Swivel had a particularly nasty bug. It crashed while loading my application state, but only occasionally—sometimes once a day, sometimes every hour. This turned out to be one tough error to find.
I spent many hours going over my code with a fine-toothed comb, running memory debuggers, rewriting and refactoring anything suspect or complex, throwing in extra validations and checks. While my code quality improved, the bug remained elusive.
But this is not an article about the bug.
This is about overcoming one of the major hindrances in finding that bug.
Serialization is a hairy problem in C++. I looked at several ideas for solving it before I finally settled on MessagePack.
Unfortunately, it subtly introduced complexity and opacity into my code.
These are two warning signs a programmer should be on the look out for. They are important code smells that could cause you a lot of pain down the road. Things may seem wonderful while it works—but when things break, you pay dearly.
MessagePack is a very powerful library. It calls itself an “extremely efficient object serialization library for cross-language communication.” I liked the relative ease with which it could hook into my C++ heavy object-oriented codebase. It seemed elegant.
But it is far more than I need.
I don’t really need “extremely efficient” in this context. I’m writing an iPhone app with a few dozen objects, not enterprise grade software. And I certainly don’t need “cross-language communication.”
I need “object serialization” and I need it stupid simple.
I do a lot of work in dynamic languages where serialization is usually as easy as taking the root of your object graph and passing it to some call that neatly packages it up and spits out JSON, XML, YAML or some other format that can later be turned right back into an object graph with a single call. Dynamic languages tend to be good at this sort of thing because of the ability to introspect.
C++, eh… not so much.
So this is my holy grail: the one-line call on your object graph root.

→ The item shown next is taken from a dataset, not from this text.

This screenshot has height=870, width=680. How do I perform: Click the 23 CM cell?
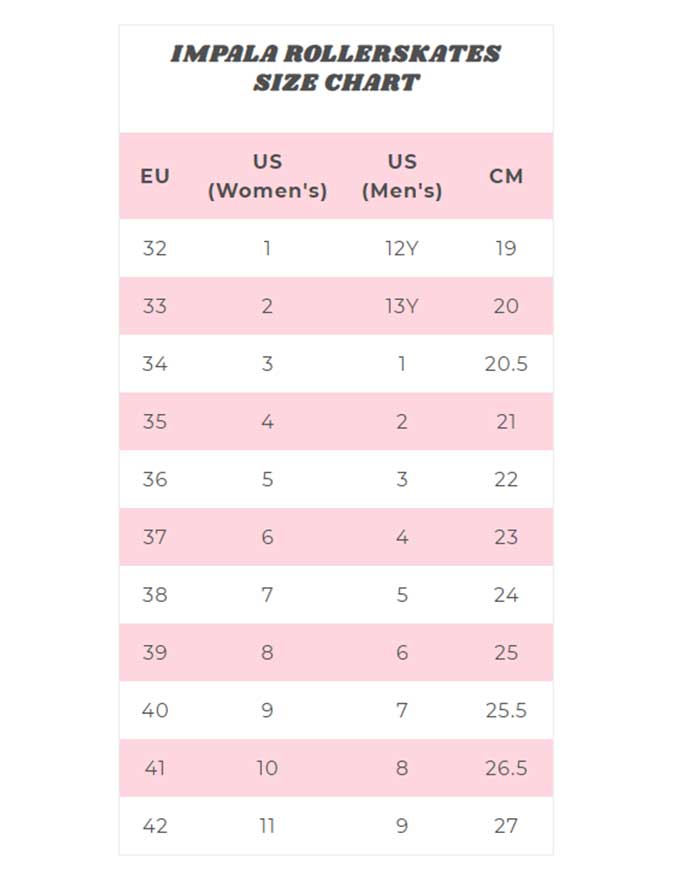506,537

Stupid simple serialization.
A quick disclaimer before someone points me at this excellent post about data oriented design: my project was already object oriented and the design is simple. I like the idea of letting data drive design, but much of the benefit there is speed, although it can also make your code a little easier to reason about. If that’s your thing, more power to you.
Swivel, though, is a fairly simple project with a relatively small and shallow object graph and it has high performance. It isn’t hurting for optimization.

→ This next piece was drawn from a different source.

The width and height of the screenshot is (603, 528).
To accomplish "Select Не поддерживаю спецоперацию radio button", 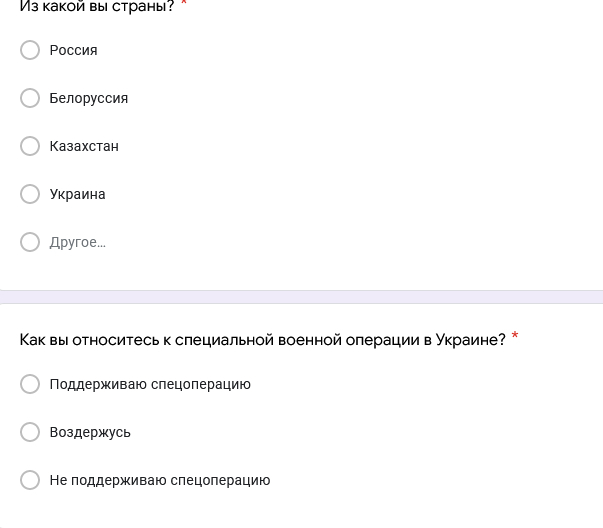I will point(30,480).
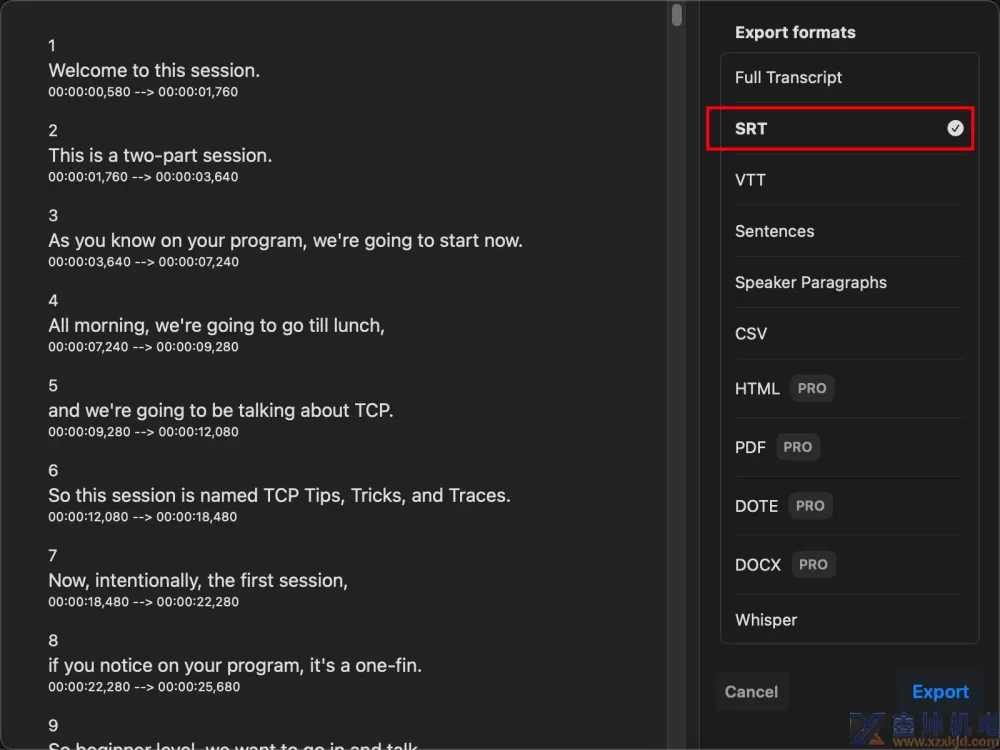Choose the VTT export format
1000x750 pixels.
(x=849, y=180)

And I happen to like my object oriented design.
So let’s say, for the sake of argument, you already have an object oriented C++ project and you just want to save and load stuff real easy like. If you look at the various libraries out there—well, nothing feels quite like that one-liner.
In fact, in some cases you could be writing more serialization code than there is code in your class.
Every line of code you write introduces the opportunity for error.
MessagePack, while fairly elegant, did force me to write more code than I wanted. Most of my objects had to have Save/Load methods defined to handle things like enums and serialization of the superclass, or handling more complex members and once one class has a virtual Save method it propagates through your whole hierarchy.
Ugh.
Simplicity is important. Serialization (or any given feature) should not clutter your codebase.
The other problem with MessagePack was opacity. It spits out a tightly packed binary blob that is nigh impenetrable. I can rely on my debugger to tell me at which point in the deserialization process bad things are happening, but I have no context. All I know is, at this exact point the bit of binary data the library crashes because what it found is not quite what it expects to find.
Things would be so much easier if MessagePack could optionally produce and consume, say, JSON or XML. That would make things transparent.
That was strike two.
I need a library that:
- Is dead simple to use.
- Does not clutter my code.
- Serializes my stuff.
- Has a format I can inspect.
In my next post I will present a little library called Archivist.
Archivist is my attempt to solve this problem. It is stupid simple serialization, but under the hood it is very powerful.
There are more features I’d like to add, but it is functional and in use in Swivel, which has just been submitted to the App Store for review, to give you an idea of my confidence in it.
Archivist works swimmingly. It has allowed me to simplify my project and literally delete large swaths of code in many of my classes. It is thoroughly unit tested. It requires no inheritance, and it feels very pleasant to use.
As for that elusive bug, well, Archivist simplified my code to the point where not one but two interesting and non-intuitive bugs became obvious.